SAT scores

I thought this would get a better response in MPSIMS than in GQ. A few weeks ago GW Bush and Al Gore released their academic records to the public, including their SAT’s. Bush got 566V, 640M; Gore got 625V, 730M.

The score of 566 seemed strange to me because I always thought that the scores had to be divisible by five (or possibly ten, which would make Al’s 625 an anomaly as well.) I took the SAT’s in the 80’s. Everyone I ever talked to about this has scores divisible by 10 (or possibly five-- it’s been a few years.) Does anyone know when the verbal scoring system changed to make the numbers round?

A story about this can be found at:
http://dailynews.yahoo.com/h/nm/20000319/pl/gore_grades_1.html

I took the SATs in the mid-sixties, and neither my verbal nor my math scores were divisible by five.

I took the SAT in December 1969. The scores that I got were 719 Verbal and 772 Math. At that time the scores weren’t rounded to the nearest 10 points. They were given just as the nearest integer. It wasn’t until the early '70’s (I think) that the SAT scores began being rounded to the nearest 10 points. They do this because giving them as full-precision integers was making people think that the tests were that accurate, when actually you can expect someone’s scores to vary by 10 or 20 points each time they take the test.

Please note the following: I got 719 V, 772 M, for a total of 1491. I had a high school average of 3.63. Gore got 625 V, 730 M for a total of 1355. He had a high school average in the B- range, according to the news stories I’ve read. Let’s say that it was around 2.80. Bush had scores of 566 V, 640 M. According to the news stories I’ve read, he had a high school average in the C+ range. Let’s say it was around 2.30.
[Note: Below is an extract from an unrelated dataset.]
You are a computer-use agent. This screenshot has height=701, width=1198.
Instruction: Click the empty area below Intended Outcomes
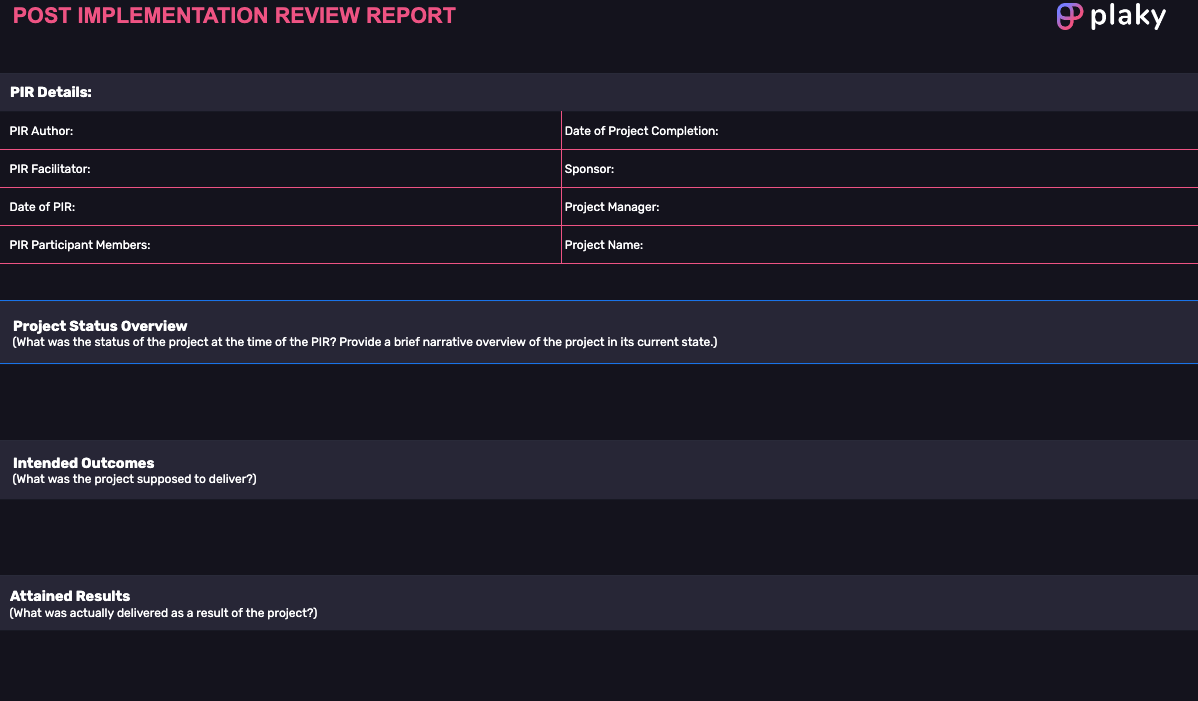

Despite that, Bush got admitted to Yale and Gore got admitted to Harvard. I got turned down at Yale. Furthermore, you can’t say that Harvard and Yale were taking them because they figured that otherwise they wouldn’t get any students from their high schools. Bush went to Andover and Gore went to St. Alban’s. Probably each of their graduating classes had several dozen people who went to Ivy League or comparable quality colleges. On the other hand, I went to a third-rate rural high school. My total score of 1491 was probably 150 points higher than anyone else before or since has ever gotten at my high school. Bush’s scores and grades normally wouldn’t have gotten anyone admitted to a top college, even someone who went to Andover. Only someone from a rich and powerful family gets into an elite college with such mediocre scores and grades. Gore’s scores and grades were marginal for someone going to a top college, even someone who went to St. Alban’s.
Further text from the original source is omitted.